* SET PROBLEM
Render the material as a numbered list, starting at the line that contains "Report an irregularity (818, 1620)" and ending at the line that contains "Pretraga (412, 203)", both included. Leave out any blank lines.

* EXERCISE DATA

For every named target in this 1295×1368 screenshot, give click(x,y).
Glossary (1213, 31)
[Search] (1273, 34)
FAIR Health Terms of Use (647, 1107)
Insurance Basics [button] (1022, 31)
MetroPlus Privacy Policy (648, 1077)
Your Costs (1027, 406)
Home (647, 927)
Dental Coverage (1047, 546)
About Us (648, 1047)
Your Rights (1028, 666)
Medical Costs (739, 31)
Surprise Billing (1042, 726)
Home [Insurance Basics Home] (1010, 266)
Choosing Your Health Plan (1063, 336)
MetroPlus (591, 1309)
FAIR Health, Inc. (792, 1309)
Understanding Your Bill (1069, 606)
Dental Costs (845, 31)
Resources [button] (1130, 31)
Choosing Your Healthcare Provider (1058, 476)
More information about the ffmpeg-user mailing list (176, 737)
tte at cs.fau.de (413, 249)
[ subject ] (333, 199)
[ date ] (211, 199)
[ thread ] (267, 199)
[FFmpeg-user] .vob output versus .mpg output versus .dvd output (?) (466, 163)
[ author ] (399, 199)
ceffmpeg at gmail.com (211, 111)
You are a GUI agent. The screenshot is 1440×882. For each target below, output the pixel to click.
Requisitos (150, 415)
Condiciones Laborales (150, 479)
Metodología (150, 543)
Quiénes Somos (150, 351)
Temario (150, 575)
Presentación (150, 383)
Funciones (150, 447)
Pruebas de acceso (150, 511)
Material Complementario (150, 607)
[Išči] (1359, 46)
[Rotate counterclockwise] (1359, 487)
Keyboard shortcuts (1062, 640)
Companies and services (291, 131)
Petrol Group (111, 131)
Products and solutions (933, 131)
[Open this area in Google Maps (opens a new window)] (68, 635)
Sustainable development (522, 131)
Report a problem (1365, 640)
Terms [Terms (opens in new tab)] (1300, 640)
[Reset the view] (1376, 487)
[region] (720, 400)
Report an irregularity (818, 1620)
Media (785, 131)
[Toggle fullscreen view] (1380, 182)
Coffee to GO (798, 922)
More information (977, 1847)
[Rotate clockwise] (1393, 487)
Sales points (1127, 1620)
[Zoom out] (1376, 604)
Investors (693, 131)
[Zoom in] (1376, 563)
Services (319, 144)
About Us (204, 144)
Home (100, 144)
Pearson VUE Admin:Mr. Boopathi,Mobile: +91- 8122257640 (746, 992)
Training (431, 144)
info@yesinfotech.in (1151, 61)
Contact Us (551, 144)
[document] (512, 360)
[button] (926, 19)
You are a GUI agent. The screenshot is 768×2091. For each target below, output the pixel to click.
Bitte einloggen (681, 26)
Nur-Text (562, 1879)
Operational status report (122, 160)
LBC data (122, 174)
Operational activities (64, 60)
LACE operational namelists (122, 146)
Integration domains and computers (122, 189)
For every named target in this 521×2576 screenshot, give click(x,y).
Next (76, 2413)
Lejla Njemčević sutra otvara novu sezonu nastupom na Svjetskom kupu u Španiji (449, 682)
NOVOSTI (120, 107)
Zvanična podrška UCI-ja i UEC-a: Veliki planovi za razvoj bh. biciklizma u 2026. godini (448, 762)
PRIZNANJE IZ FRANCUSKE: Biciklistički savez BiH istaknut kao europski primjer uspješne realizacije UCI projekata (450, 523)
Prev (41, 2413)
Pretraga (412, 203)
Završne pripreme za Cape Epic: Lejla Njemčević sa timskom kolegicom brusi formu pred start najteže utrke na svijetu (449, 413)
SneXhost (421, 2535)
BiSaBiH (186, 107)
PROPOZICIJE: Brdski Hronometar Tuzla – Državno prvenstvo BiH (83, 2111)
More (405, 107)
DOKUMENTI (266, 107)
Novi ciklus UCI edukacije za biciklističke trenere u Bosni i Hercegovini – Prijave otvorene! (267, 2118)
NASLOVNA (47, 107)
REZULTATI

* TASK SOLUTION
1. Report an irregularity (818, 1620)
2. Media (785, 131)
3. [Toggle fullscreen view] (1380, 182)
4. Coffee to GO (798, 922)
5. More information (977, 1847)
6. [Rotate clockwise] (1393, 487)
7. Sales points (1127, 1620)
8. [Zoom out] (1376, 604)
9. Investors (693, 131)
10. [Zoom in] (1376, 563)
11. Services (319, 144)
12. About Us (204, 144)
13. Home (100, 144)
14. Pearson VUE Admin:Mr. Boopathi,Mobile: +91- 8122257640 (746, 992)
15. Training (431, 144)
16. info@yesinfotech.in (1151, 61)
17. Contact Us (551, 144)
18. [document] (512, 360)
19. [button] (926, 19)
20. You are a GUI agent. The screenshot is 768×2091. For each target below, output the pixel to click.
21. Bitte einloggen (681, 26)
22. Nur-Text (562, 1879)
23. Operational status report (122, 160)
24. LBC data (122, 174)
25. Operational activities (64, 60)
26. LACE operational namelists (122, 146)
27. Integration domains and computers (122, 189)
28. For every named target in this 521×2576 screenshot, give click(x,y).
29. Next (76, 2413)
30. Lejla Njemčević sutra otvara novu sezonu nastupom na Svjetskom kupu u Španiji (449, 682)
31. NOVOSTI (120, 107)
32. Zvanična podrška UCI-ja i UEC-a: Veliki planovi za razvoj bh. biciklizma u 2026. godini (448, 762)
33. PRIZNANJE IZ FRANCUSKE: Biciklistički savez BiH istaknut kao europski primjer uspješne realizacije UCI projekata (450, 523)
34. Prev (41, 2413)
35. Pretraga (412, 203)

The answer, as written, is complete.